Exercise instructions
Go through the listing below and retype exactly the lines starting at the one with "Screen dimensions: 1052x388" and ending at the one with "Screen dimensions: 1456x819", skipping pictures.

(Input for this task)

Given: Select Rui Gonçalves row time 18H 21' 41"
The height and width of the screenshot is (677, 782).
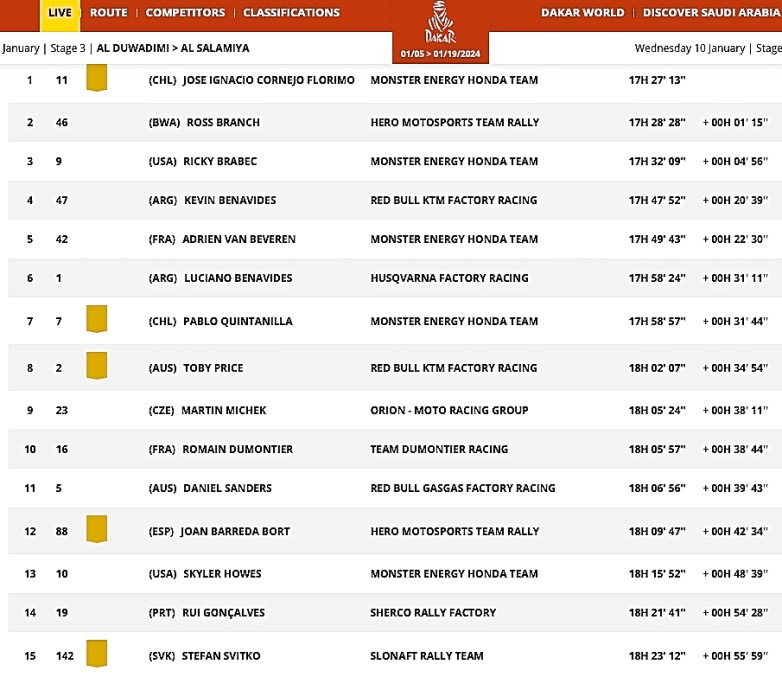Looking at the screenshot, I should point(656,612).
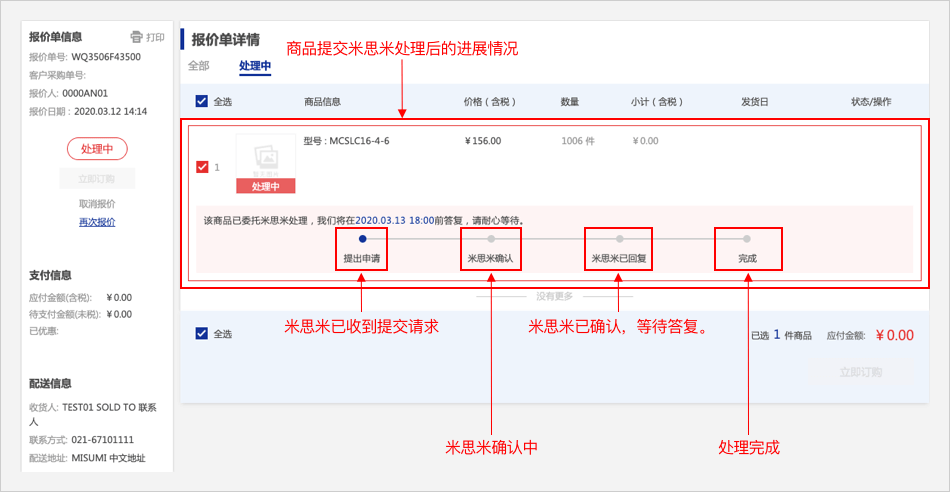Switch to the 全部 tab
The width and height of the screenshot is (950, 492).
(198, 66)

(End Input for this task)
(Input for this task)

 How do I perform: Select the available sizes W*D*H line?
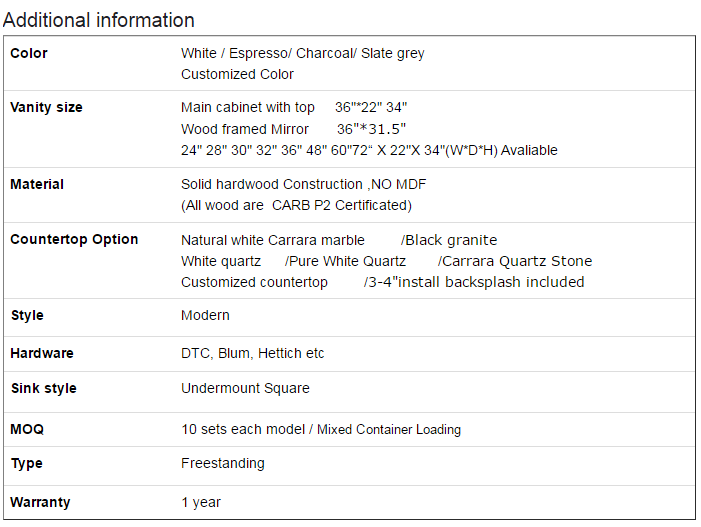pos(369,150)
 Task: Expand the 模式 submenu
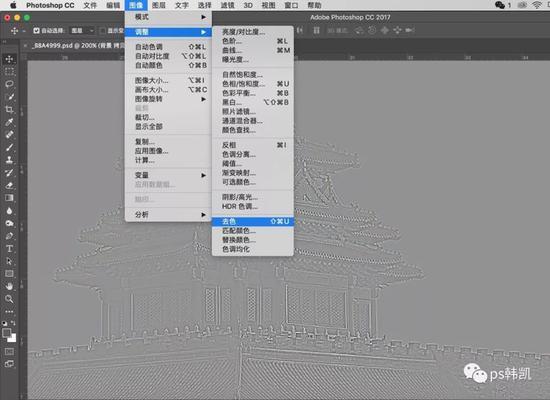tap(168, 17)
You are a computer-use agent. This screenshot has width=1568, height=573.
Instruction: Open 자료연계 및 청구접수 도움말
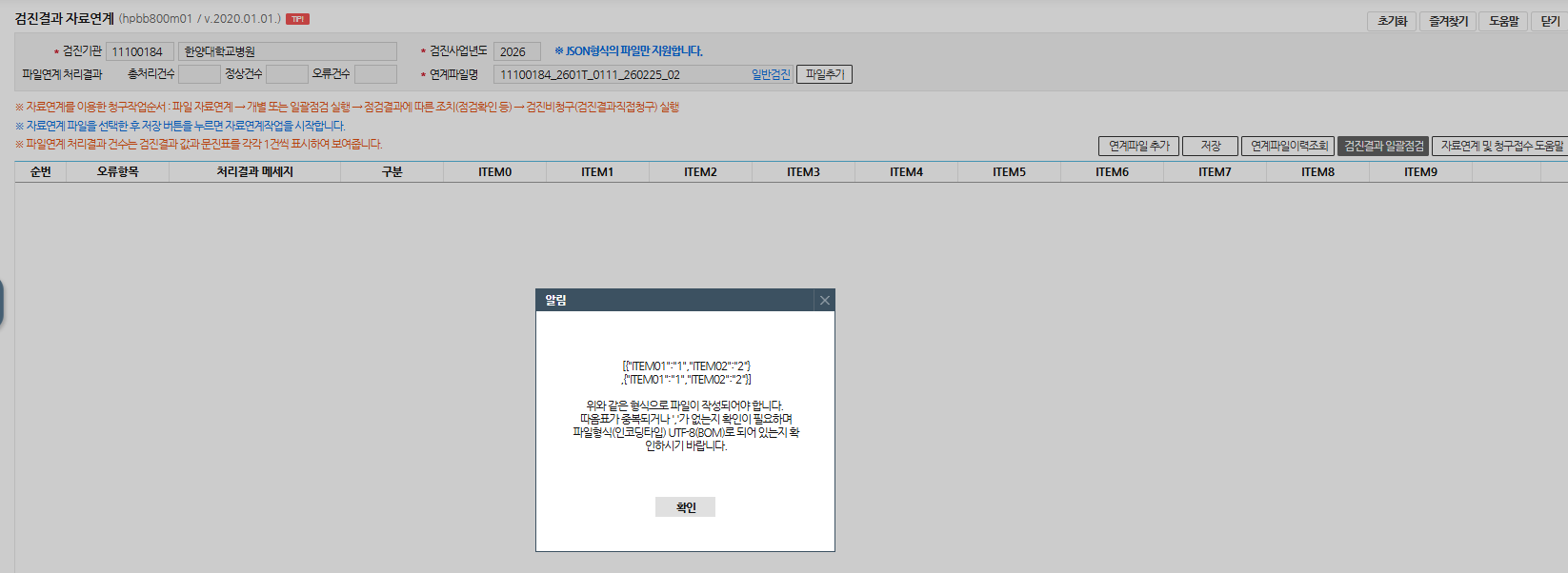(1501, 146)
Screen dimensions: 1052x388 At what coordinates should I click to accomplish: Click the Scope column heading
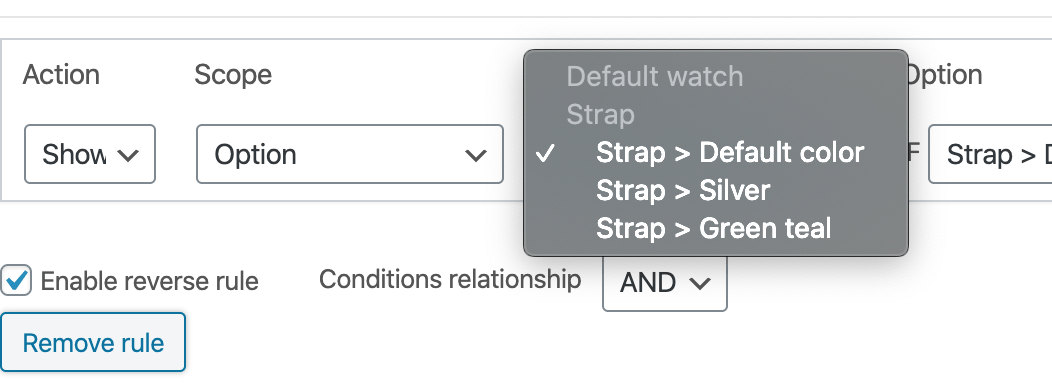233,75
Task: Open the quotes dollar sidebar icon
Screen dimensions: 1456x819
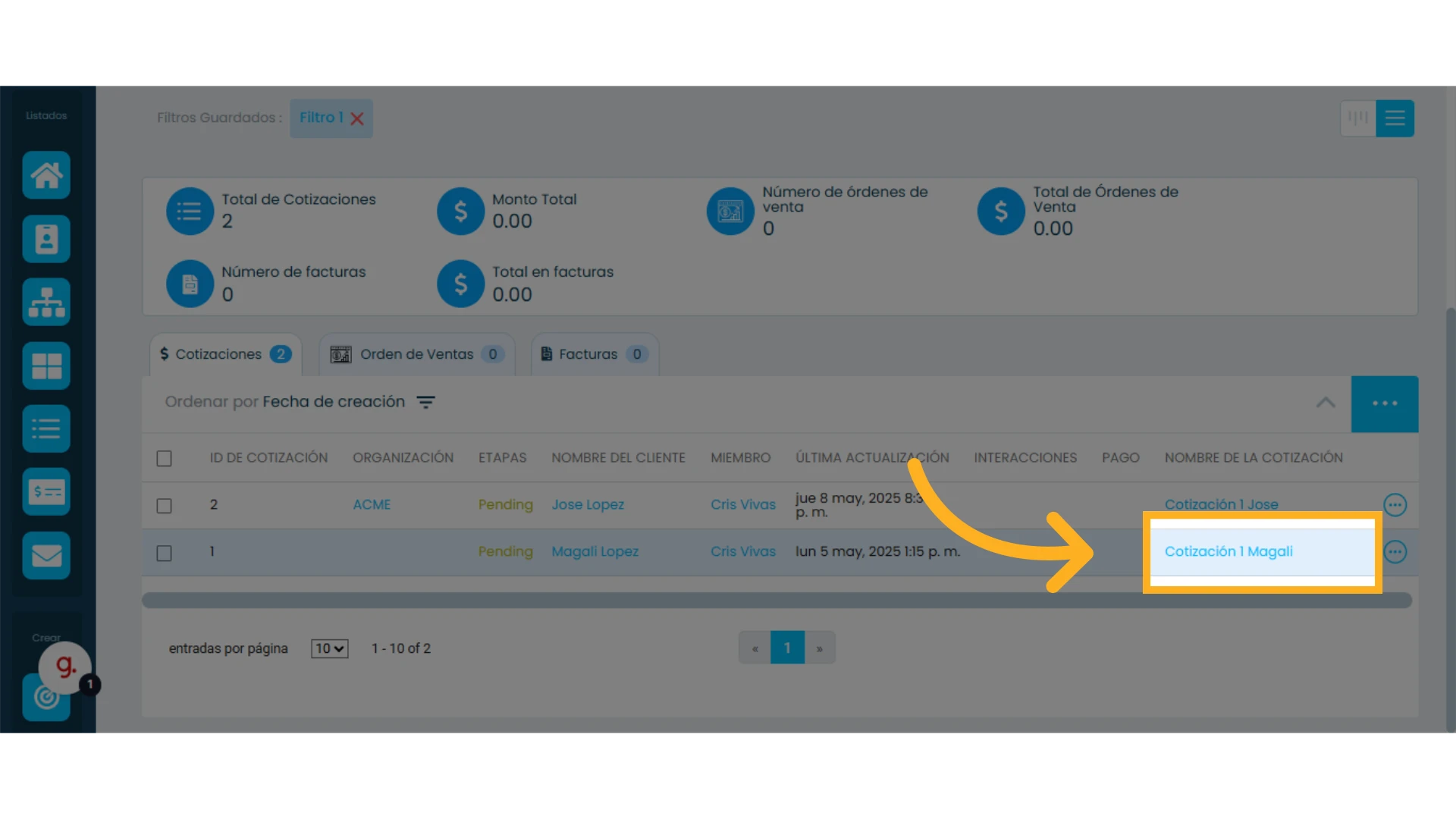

(End Input for this task)

Reply to the task
Screen dimensions: 1052x388 At what coordinates should I click to accomplish: Click the Scope column heading
233,75
Task: Open the quotes dollar sidebar icon
Screen dimensions: 1456x819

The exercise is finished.